Supernovas were an Indian cricket team. They were founded in 2018 to compete in the Women's T20 Challenge, which they competed in until the tournament ended in 2022. They were the most successful T20 Challenge side, having won the tournament three times, in 2018, 2019 and 2022.

==History==
===2018===
Supernovas were formed in 2018 to take part in the inaugural Women's T20 Challenge competition, in which they played a one-off match against Trailblazers. The game was viewed as a response to the men's Indian Premier League, and hopes were that the one-off game would lead towards a fully-fledged tournament in the future. Indian batter Harmanpreet Kaur was named as captain of the side, alongside fellow Indians Mithali Raj and Veda Krishnamurthy as well as overseas players Danni Wyatt, Sophie Devine, Ellyse Perry, Meg Lanning and Megan Schutt.

In the match, which took place on 22 May 2018, the Supernovas won the toss and elected to bat first. Economical bowling restricted the Trailblazers to 129/6, with Schutt and Perry the picks of the bowlers, with 2 wickets apiece. Contributions from Mithali Raj, Wyatt and Harmanpreet Kaur got the Supernovas close in response, before Perry hit the winning runs off the final ball in a tense finish. The Supernovas were therefore crowned the winners of the inaugural Women's T20 Challenge.

===2019===
2019 saw the expansion of the tournament to three teams, with the addition of Velocity. Each side played each other once in a group stage, with the top two progressing to a final.

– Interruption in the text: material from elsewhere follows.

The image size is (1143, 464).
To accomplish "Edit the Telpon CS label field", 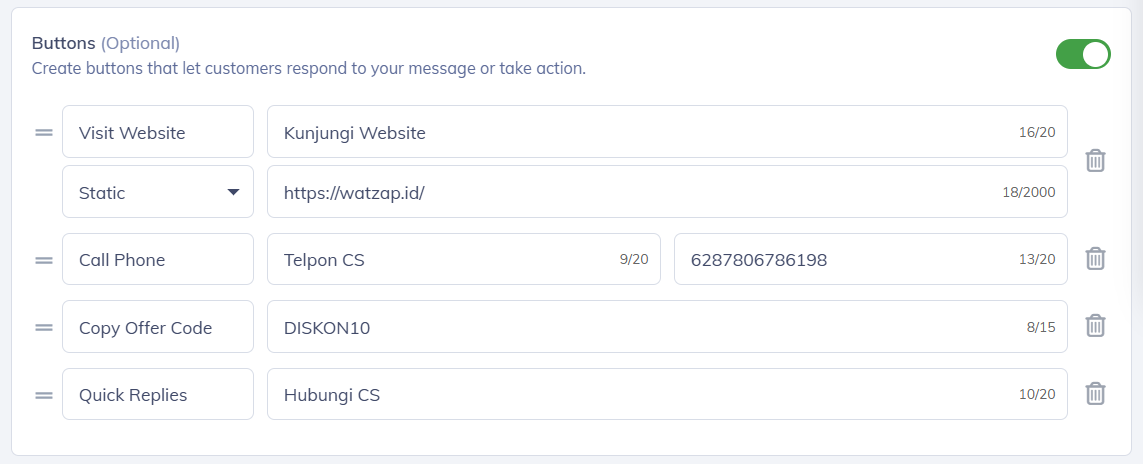I will click(440, 260).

In the first game, a rematch of last year's final against Trailblazers, the Supernovas lost by 2 runs after opposition opener Smriti Mandhana hit 90 off 67 balls. In their second game, however, 77 from Jemimah Rodrigues saw Supernovas post 142/3 against Velocity. Tight bowling from Poonam Yadav (4/13) then helped Supernovas to a 12 run victory, sending them through to the final.

In the final, they faced Velocity again. Velocity batted first and posted 121/6, with Supernovas bowler Lea Tahuhu taking 2/21 from 4 overs, including a wicket maiden. 51 from Harmanpreet Kaur then set up a Supernovas victory, which again came off the final ball of the match, hit for four by Radha Yadav.

===2020===
The 2020 Women's T20 Challenge was delayed due to the COVID-19 pandemic, eventually getting underway in November. Supernovas played Velocity in their first match, losing by 5 wickets with one ball to spare. Newly signed overseas player Chamari Atapattu hit 44 for Supernovas. In their second game, Atapattu was again the star, hitting 67 as the side scored 146/6 batting first. Radha Yadav then defended 9 off the final over to send her side into the final.

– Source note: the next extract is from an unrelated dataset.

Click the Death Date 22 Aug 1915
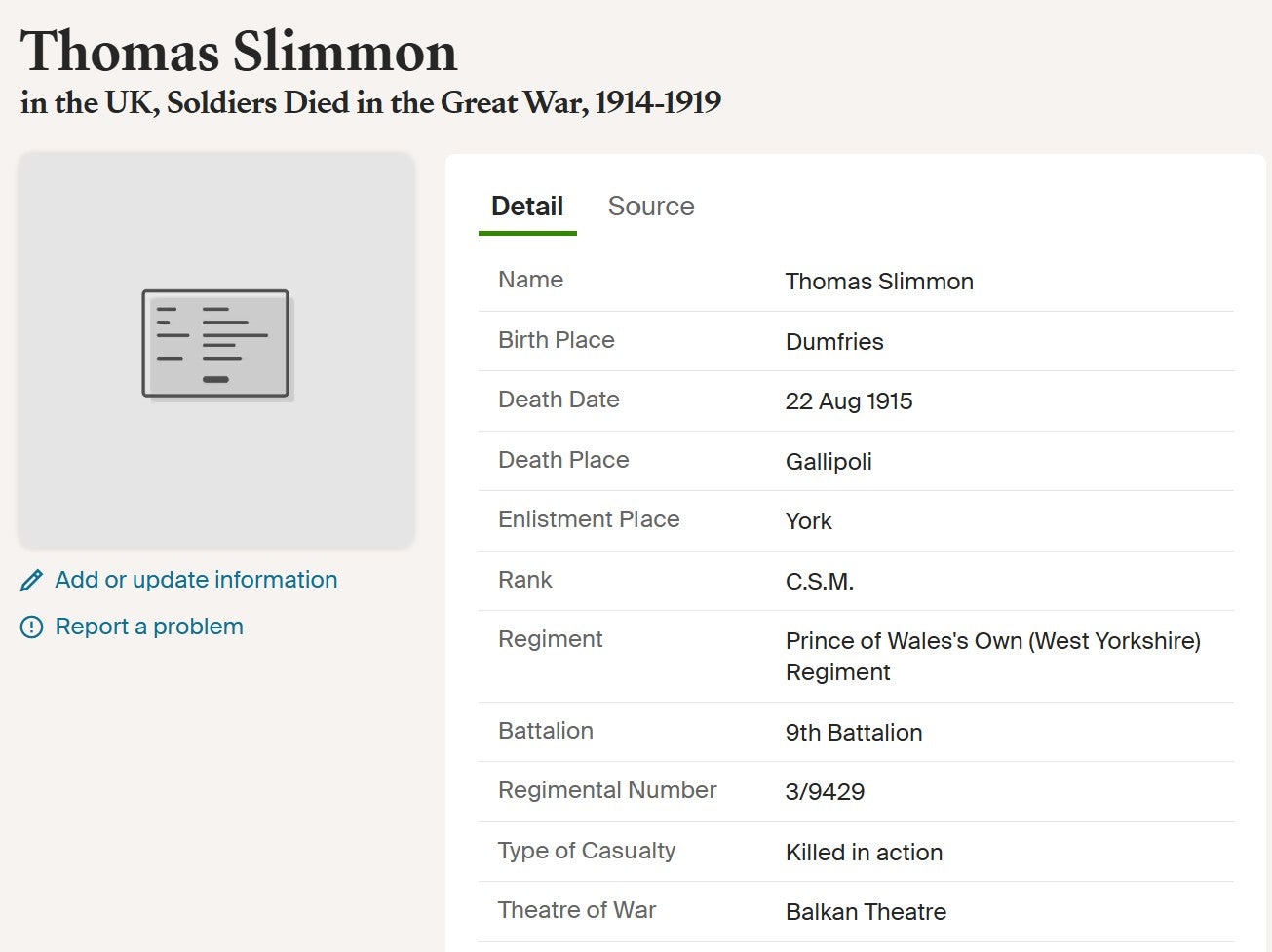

Supernovas faced Trailblazers again in the final, with the Trailblazers batting first and scoring 118/8 from their 20 overs. The Supernovas struggled to chase, however, losing out by 16 runs.

===2022===
The 2022 Women's T20 Challenge took place in May 2022. Supernovas won the opening game of the tournament by 49 runs, against Trailblazers, with Pooja Vastrakar taking 4/12 from her four overs. They lost their second match, against Velocity, by 7 wickets, but still qualified for the final on Net Run Rate. They faced Velocity again in the final, and scored 165/7 batting first, with Deandra Dottin scoring 62 from 44 balls. They then restricted Velocity to 161/8 to win their third T20 Challenge title.

The 2022 season proved to be the final edition of the Women's T20 Challenge, with the tournament being replaced by the Women's Premier League from the 2023 season.

==Players==
Final squad, 2022 season.
- No. denotes the player's squad number, as worn on the back of their shirt.
- denotes players with international caps.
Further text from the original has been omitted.